### Exercise
In the data below, find the line that contains "Click the Switch Environment link" and the line that contains "249x140 pixels.". Copy both, plus every line between them, exactly.

Collected data:
____
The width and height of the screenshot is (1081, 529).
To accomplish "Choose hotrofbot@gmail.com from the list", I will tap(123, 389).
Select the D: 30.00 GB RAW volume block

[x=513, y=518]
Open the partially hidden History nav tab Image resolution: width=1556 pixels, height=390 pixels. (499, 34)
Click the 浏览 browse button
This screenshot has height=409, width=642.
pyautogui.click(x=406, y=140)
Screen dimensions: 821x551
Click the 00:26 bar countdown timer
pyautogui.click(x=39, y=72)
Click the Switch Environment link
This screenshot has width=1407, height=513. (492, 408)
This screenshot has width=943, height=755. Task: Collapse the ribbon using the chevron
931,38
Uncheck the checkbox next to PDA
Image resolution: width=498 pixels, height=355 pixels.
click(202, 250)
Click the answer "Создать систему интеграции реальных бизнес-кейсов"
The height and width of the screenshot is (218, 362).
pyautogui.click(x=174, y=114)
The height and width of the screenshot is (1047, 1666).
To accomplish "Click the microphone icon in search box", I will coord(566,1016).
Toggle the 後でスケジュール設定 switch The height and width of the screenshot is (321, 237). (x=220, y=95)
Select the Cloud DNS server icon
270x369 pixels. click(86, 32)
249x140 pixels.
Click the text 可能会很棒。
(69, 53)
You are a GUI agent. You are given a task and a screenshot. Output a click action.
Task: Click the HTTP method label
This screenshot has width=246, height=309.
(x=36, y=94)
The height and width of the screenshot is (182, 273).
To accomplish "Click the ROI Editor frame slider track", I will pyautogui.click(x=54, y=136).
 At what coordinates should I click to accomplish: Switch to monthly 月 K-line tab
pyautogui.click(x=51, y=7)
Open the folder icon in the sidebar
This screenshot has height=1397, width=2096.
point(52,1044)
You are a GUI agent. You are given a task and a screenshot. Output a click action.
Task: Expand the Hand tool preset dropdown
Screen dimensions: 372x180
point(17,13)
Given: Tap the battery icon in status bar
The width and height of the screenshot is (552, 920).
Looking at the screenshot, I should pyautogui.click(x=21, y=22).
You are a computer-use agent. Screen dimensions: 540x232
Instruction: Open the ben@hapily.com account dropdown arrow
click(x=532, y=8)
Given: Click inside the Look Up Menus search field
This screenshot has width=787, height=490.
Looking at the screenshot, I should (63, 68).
____
### Completed task
Click the Switch Environment link
This screenshot has width=1407, height=513. (492, 408)
This screenshot has width=943, height=755. Task: Collapse the ribbon using the chevron
931,38
Uncheck the checkbox next to PDA
Image resolution: width=498 pixels, height=355 pixels.
click(202, 250)
Click the answer "Создать систему интеграции реальных бизнес-кейсов"
The height and width of the screenshot is (218, 362).
pyautogui.click(x=174, y=114)
The height and width of the screenshot is (1047, 1666).
To accomplish "Click the microphone icon in search box", I will coord(566,1016).
Toggle the 後でスケジュール設定 switch The height and width of the screenshot is (321, 237). (x=220, y=95)
Select the Cloud DNS server icon
270x369 pixels. click(86, 32)
249x140 pixels.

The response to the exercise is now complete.